Il concetto di bevibilità non significa banalità di un vino, né necessariamente un basso tenore alcolico o una omologazione dei gusti e dei profumi che esprime.
Dino Marchi, presidente di Ais Veneto ha chiarito che la bevibilità è correlata, anzi, all’evoluzione del gusto e che acquisisce valore nel momento in cui è strettamente correlata a una zona caratteristica. “Quando si parla di bevibilità – ha chiarito , consigliere della Strada Vini e coordinatore dell’evento – non si deve pensare solo a vini leggeri e di pronta beva. Bevibilità è una caratteristica che contraddistingue tutti i vini che denotano finezza, eleganza e armonia; quindi non può essere confusa con un modo di descriverne la struttura o la complessità. In questo senso a Lison Pramaggiore produciamo vini bevibili capaci di esprimere caratteristiche varietali e pienezza sensoriale”.

Da Vasco Boatto, consulente ministeriale e presidente di Venezia Wine Forum, ulteriori informazioni sulle prospettive di mercato per vini bianchi e rossi: “Il futuro del settore vitivinicolo italiano si giocherà sulla capacità dei produttori di vendere vino soprattutto nei Paesi più lontani” E ha aggiunto: “Oggi è necessaria una razionalizzazione delle doc, che in Veneto dovrebbero ridursi a 4-5, connotate da valenze storiche per un totale di una decina di vini. I circa 10 milioni che la Ue ha messo a disposizione della Regione Veneto saranno investiti infatti per promuovere poche denominazioni”.



Tra i segnali che ci giungono dal mercato sono da considerare la tendenza a un consumo responsabile e la ricerca di un equilibrato rapporto tra qualità e prezzo. “In particolare, i giovani sarebbero disposti a pagare di più per un vino sicuro, con una precisa identità territoriale e sostenibile”.

"Nel contesto di una produzione italiana di 52 milioni di ettolitri il Veneto si piazza al primo posto con 7.798.516 ettolitri e ha 25 denominazioni: al quinto posto per quantitativi si colloca la doc Lison Pramaggiore” ha commentato l’enologo Franco Bernabei: “La crisi in cui si trova attualmente il comparto enologico è anche motivata dalla polverizzazione delle denominazioni. La doc Lison Pramaggiore deve ora capire dove andare: i suoi vitigni autoctoni di riferimento sono Lison, Refosco dal peduncolo rosso e Verduzzo. In generale occorre ridurre le etichette e razionalizzare le tipologie per avere più impatto sul mercato”.

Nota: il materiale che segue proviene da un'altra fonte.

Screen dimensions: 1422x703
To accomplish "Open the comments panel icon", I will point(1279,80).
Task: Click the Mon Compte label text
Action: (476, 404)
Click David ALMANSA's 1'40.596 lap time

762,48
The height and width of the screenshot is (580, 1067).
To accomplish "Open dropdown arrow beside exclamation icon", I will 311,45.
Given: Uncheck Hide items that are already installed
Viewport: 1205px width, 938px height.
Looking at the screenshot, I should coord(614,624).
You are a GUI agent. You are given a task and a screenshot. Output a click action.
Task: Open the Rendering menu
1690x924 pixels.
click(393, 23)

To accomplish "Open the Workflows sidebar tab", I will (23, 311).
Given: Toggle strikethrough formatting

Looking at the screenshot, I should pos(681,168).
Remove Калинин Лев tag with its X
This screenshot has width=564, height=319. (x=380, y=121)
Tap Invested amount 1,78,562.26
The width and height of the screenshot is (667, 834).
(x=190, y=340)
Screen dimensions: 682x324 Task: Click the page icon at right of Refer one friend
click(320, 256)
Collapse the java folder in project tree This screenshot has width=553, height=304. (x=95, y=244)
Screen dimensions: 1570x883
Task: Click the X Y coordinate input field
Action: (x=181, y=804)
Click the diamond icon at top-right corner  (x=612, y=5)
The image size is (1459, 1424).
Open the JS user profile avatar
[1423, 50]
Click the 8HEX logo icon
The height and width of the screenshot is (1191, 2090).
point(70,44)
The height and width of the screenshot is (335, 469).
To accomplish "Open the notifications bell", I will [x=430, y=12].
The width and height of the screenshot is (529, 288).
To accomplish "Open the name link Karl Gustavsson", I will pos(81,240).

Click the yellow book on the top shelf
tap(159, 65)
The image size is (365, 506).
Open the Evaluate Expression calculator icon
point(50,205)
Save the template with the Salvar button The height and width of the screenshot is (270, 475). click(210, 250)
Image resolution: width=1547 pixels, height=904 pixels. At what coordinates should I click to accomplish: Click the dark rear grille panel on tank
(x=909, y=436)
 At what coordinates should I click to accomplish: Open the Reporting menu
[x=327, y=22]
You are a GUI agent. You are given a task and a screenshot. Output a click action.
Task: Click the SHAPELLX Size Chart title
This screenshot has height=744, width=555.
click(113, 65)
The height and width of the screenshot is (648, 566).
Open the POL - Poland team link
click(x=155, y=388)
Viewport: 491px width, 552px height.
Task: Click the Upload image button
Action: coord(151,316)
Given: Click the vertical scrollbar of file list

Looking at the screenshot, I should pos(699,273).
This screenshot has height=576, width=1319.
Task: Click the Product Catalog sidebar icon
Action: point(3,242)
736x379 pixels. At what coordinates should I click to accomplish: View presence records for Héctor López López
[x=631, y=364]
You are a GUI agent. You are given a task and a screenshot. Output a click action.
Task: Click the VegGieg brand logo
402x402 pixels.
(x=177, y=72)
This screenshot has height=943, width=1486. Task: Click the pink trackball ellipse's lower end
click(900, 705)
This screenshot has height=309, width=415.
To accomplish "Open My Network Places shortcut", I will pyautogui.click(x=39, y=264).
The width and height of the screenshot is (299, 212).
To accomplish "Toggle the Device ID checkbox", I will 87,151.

La doc coinvolge 19 comuni del Veneto Orientale e 25 aziende e, come ha sottolineato la presidente della Strada dei Vini Lison Pramaggiore Francesca Amadio, punta a una forte coesione per difendere i valori dell’ambiente specifico in cui nasce. Su questo aspetto hanno calcato l’accento più relatori: “Nell’attuale situazione economica oggi vende vino chi lo fa rispettando il proprio territorio, senza cedere alle facili mode e valorizzando il proprio terreno” ha detto Bernabei.

Altri valori che sono stati sottolineati, spesso in contrapposizione alla formula che funzionava qualche tempo fa e in base al quale un vino doveva distinguersi per la concentrazione eccessiva e per la “muscolarità”, sono costituiti dalla finezza e dall’eleganza che, a detta di Dino Marchi, deve fungere da trait d’union tra le concezioni produttive di ieri, di oggi e di domani. Di grande richiamo anche l’autenticità, intesa come rispetto delle proprie radici, e la coerenza, intesa come determinazione a non cedere alle lusinghe delle tendenze o dei gusti del momento che, alla lunga, non pagano.